Here is a very simple example; we will discuss the code below:

import wx
import dabo
from dabo.ui.dialogs.PreferenceDialog import PreferenceDialog

class CustomPrefDlg(PreferenceDialog):
  def addPages(self):
    # Set the preference keys that we will be using
    pm = self.PreferenceManager
    fontKey = pm.fonts
    checkChangesKey = pm.checkChanges
    # Create one page for font prefs, another for updates
    fontPage = self.addCategory("Fonts")
    # Add controls to the font page.
    chk = dabo.ui.dCheckBox(fontPage, Caption="Bold?", 
      DataSource=fontKey, DataField="bold")
    # Add whatever other controls you need...

    # Add controls to the changes page.
    changesPage = self.addCategory("Change Management")
    chc = dabo.ui.dDropdownList(changesPage, Choices=["Yes", "No", "Maybe"],
      DataSource=checkChangesKey, DataField="checkForChanges")
    # Add whatever other controls you need...

class TestForm(dabo.ui.dForm):
  def afterInit(self):
    lbl = dabo.ui.dLabel(self, Caption="Preference Manager Demo\n" +
      "Select 'Preferences' from the menu.", WordWrap=True)
    self.Sizer.append(lbl, halign="center")

if __name__ == '__main__':
  app = dabo.dApp(BasePrefKey = "demo.PrefDialog")
  app.MainFormClass = TestForm
  app.PreferenceDialogClass = CustomPrefDlg

Defining the Custom Dialog class

The only method we typically have to override is the addPages() method. As the name suggests, this is where we add the pages we need for our app's settings. In this example, we only are using two: one for font settings, and one for tracking changes.

Preference Objects

This is also a good illustration of how to use the PreferenceManager object. You simply define attributes of that object, and they are automagically added to it.

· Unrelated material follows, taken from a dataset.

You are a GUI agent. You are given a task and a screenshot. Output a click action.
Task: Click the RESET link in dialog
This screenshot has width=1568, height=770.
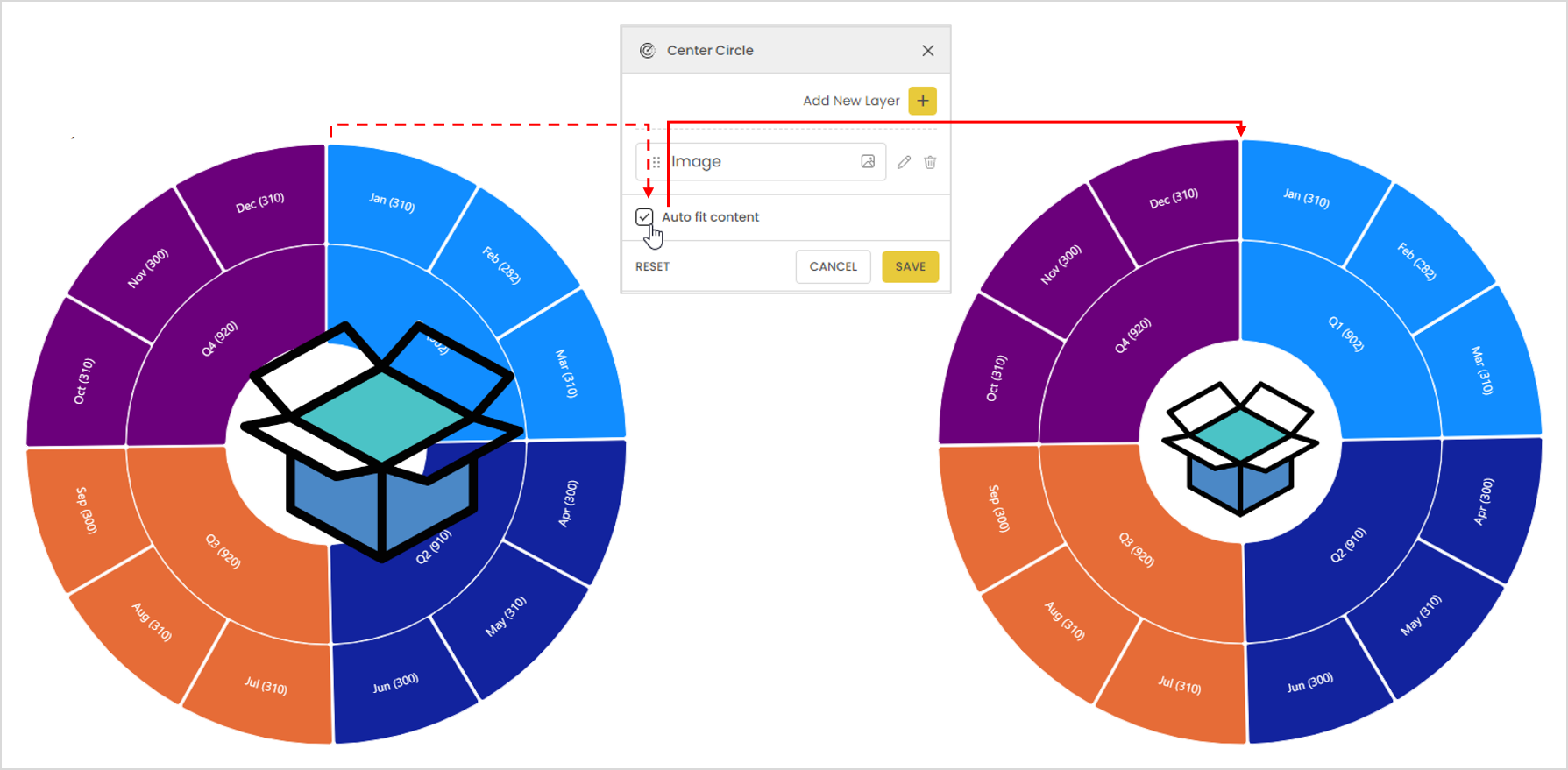[652, 266]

In this example, we use pm as the name of the app's PreferenceManager object, which has a path of demo.PrefDialog, which is the app's BasePrefKey. We then create keys off of it named fonts and checkChanges by simply referencing those keys as attributes of pm.

One cool thing about preference objects is that they can either persist their value as soon as you set it, or they can cache those changes until you either call their persist() method (to save) or their cancel() method to discard the changes. This behavior is controlled by the AutoPersist property of the preference object, but we don't have to worry about dealing with that here. Simply add any preference keys whose values you want to manage to the PreferenceDialog's preferenceKeys list, and their persistence settings will be handled for you. If the user cancels out of the dialog, none of the changes they made will be saved.

Adding the Pages

Now that we have the preference information set, we call the addCategory() method to create the page for the font settings, passing in the caption "Fonts". This method adds the page to the dialog's paged control, and returns a reference to the newly-created page. We then use as the parent for the controls used for the font settings. To keep things simple, we have a single setting, called bold. In a real app, you'd probably have default font faces, sizes, etc., but this will do for this demo. What's critical to note are the DataSource and DataField properties: DataSource is set to the fontKey object we defined, and DataField is set to bold. This will automagically add the subkey of bold to the fontKey preference object (if it doesn't already exist), making the full key path for this demo.prefDialog.fonts.bold. Also, if there already is a setting saved for this key, it will be retrieved, and the control's Value will be set accordingly. We repeat this for the change management page, but this time we use a dropdown list to present the user with 3 options. This value will be saved to the preference database when the user clicks OK.

Defining the Form

The form really doesn't do anything in this demo, so all we do is add a descriptive label.

Setting Up the Application

There are a few basic properties of the application object that we need to set:

  • BasePrefKey: This is the unique name under which your preferences are saved. For this demo I chose a subkey of prefDialog off of a main demo key.
  • MainFormClass: the class used by the app for its startup form.
  • PreferenceDialogClass: The class to display when the user selects the Preferences menu item. In this example, it is the CustomPrefDlg class we defined.